D.  Mediation, Trial Preparation, and Trial

  1. Mediation Statement and Conference – On occasion, collaborating teams use collaborative mediation to work through “sticky” unresolved issues after most others have been resolved.
  2. Pre-trial Statement Preparation – not done in collaborative.
  3. Witness List Preparation – not done in collaborative.
  4. Exhibit List Preparation – not done in collaborative.
  5. Preparation Fact Witnesses – not done in collaborative.
  6. Preparation Expert Witnesses -not done in collaborative.
  7. Written Motions and Submissions (e.g., Motions in limine) -not done in collaborative.
  8. Other Trial Preparation and Support – not done in collaborative.
  9. Trial and Hearing Attendance – not done in collaborative.
  10. Post-Trial Motions and Submissions (e.g., proposed findings of fact, conclusions of law, final judgment, motion for rehearing, motion for reconsideration) – not done in collaborative.

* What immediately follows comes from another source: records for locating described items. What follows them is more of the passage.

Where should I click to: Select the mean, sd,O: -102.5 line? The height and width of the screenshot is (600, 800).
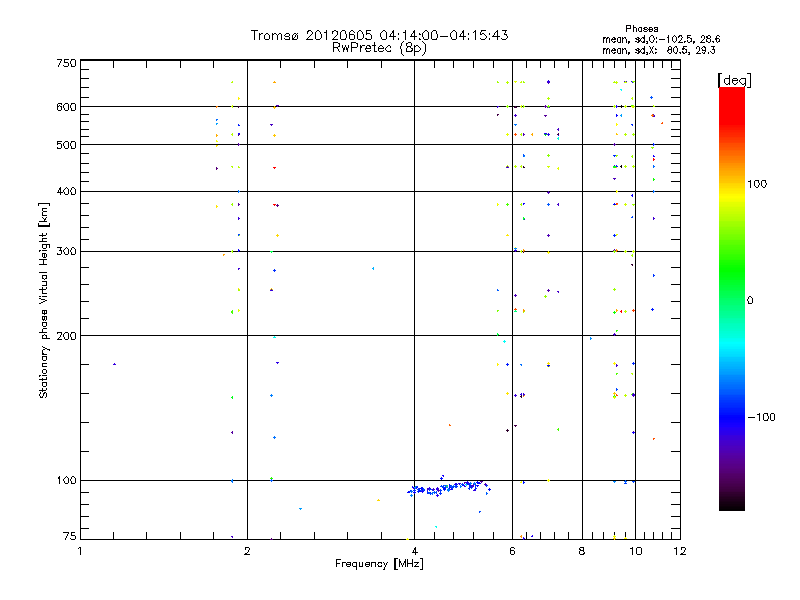point(661,39)
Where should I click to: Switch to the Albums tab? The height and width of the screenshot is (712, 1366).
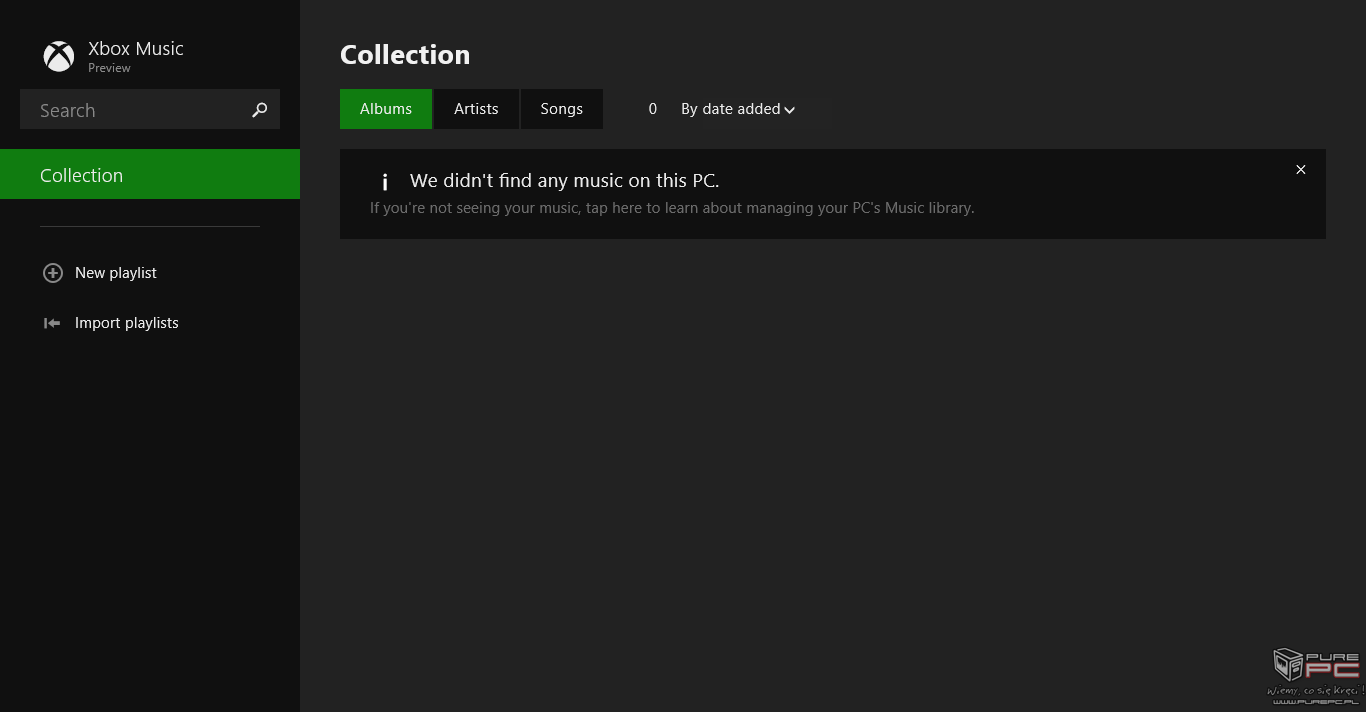coord(386,109)
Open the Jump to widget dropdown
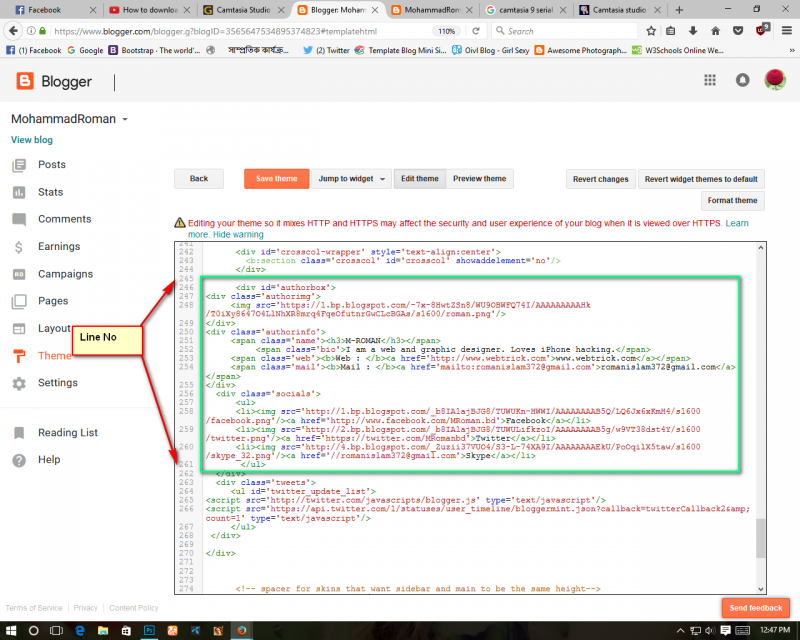 tap(349, 179)
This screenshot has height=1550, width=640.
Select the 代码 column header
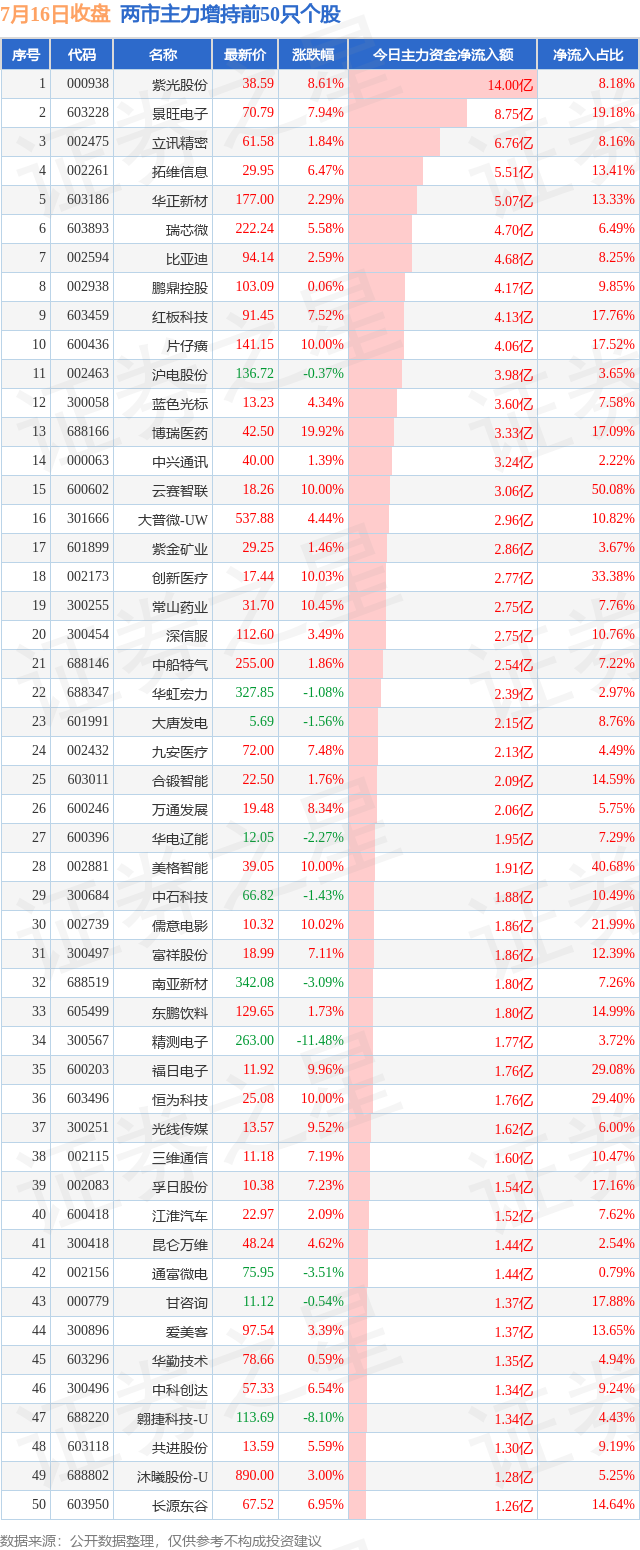coord(82,55)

E.  Appeal and Remand – not done in collaborative.

  1. Appellate Motions and Submissions
  2. Appellate Briefs
  3. Oral Argument
  4. Remand – Insufficient findings, incorrect ruling.

F.  Expenses

  1. Expert Fees (evaluator, Guardian Ad Litem, accountant) – A GAL is not needed in collaborative.  Occasionally, an evaluation might help the process.
  2. Private Investigator – Not needed in collaborative.
  3. Travel to depositions, hearings, and trial – Travel in collaborative is to meetings and to a final hearing, if the judge even requires an appearance.
  4. Transcripts and Video copies – Not in collaborative.
  5. Demonstrative Exhibits, PowerPoints, etc. – The financial neutral typically presents worksheets & exhibits using standard software.  
  6. Copying, etc – Greatly reduced in collaborative practice.